There are other complicated scenarios. For instance, there is an expectation of sex in most romantic relationships. The question is when. For some it’s marriage, for others it’s on the first date. For a lot more others, it’s somewhere in between. No one is entitled to sex from another human being, but we acknowledge that if sex suddenly stops in a relationship (or never starts), it is an issue that needs to be addressed. However, in a relationship, when does a discussion about sex turn into coercion? Is threatening to end a relationship really co-ercion as the link above suggests or should people be as entitled to say they want sex as they are to say that they don’t want sex?
How about when you are the only liberated soldier in a backwards, conservative society and you are sure that the woman you are with wants you but is only being held back by outdated beliefs about what good girls do and do not do? Is it your noble duty to disabuse her of her unevolved, primitive ideas – the sex with you being just a collateral benefit, of course, hardly worth mentioning? Should you convince her that’s ‘it’s okay’, God doesn’t love you any less if you have sex with me this minute and it would definitely be the right thing to do?’
I don’t have all the answers but I feel very strongly that if someone does not want to have sex or any kind of sexual activity at that moment, deciding to co-erce, manipulate or convince them to go further shows a disturbing willingness to override their will. And the only relevant communication is what they are saying in the present; not what they have done in the past or what they may enjoy in the future. It sometimes is rape and it sometimes is sexual assault but it doesn’t have to be classified as such for it to be wrong. Consent is not a technicality to avoid trouble or a goal in itself; it is a recognition that the other person is an equal, autonomous person like yourself.

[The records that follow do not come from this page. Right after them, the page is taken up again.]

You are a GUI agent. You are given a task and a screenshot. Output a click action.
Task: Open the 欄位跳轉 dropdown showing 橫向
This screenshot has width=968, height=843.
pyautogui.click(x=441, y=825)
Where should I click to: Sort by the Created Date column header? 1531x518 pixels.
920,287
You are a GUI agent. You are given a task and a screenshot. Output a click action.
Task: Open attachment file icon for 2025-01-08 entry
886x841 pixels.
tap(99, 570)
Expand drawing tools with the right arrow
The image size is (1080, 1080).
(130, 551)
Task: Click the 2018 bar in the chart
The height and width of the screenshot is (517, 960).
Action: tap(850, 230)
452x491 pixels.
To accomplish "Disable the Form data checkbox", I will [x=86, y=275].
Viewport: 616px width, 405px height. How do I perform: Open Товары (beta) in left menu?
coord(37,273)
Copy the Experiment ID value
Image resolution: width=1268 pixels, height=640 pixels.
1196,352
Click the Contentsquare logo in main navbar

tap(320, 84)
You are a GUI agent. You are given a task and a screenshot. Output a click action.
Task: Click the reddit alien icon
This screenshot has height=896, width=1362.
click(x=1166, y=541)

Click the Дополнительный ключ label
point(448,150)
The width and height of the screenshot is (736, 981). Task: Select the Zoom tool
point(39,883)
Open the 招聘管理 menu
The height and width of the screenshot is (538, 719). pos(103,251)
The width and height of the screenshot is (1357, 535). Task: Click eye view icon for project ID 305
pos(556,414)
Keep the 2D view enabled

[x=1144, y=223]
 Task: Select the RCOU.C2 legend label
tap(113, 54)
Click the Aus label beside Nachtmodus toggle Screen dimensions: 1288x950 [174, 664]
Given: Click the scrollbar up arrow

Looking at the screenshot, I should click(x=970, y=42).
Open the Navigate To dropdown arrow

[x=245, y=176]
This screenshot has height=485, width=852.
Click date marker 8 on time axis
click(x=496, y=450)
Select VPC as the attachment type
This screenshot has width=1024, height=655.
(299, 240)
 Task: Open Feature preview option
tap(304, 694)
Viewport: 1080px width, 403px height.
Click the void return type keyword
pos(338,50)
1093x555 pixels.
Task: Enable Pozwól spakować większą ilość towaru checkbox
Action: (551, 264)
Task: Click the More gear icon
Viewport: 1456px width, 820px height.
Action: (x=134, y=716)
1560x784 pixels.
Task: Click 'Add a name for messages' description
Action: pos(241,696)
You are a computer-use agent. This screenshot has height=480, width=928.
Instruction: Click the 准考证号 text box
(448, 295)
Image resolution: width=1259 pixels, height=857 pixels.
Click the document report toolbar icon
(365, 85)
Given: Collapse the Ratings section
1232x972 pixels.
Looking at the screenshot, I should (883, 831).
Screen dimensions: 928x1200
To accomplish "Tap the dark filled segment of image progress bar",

All in all, the issue of coercive sex clearly needs to be addressed and certain behaviour should be criminalised, in my view, if it is not already. But the conversation around it demonstrates the fundamental problems in how we understand and regard consent. It is tempting to demonise everybody or wish everyone would just stop wanting to have casual sex. However, the key may be to answer this question about consent honestly: if you are willing to plough ahead with sex with someone who has expressly said they don’t want to have sex at that time and/or who is clearly reluctant for whatever reason, in what ways exactly do you consider your mindset to be different from a rapist’s?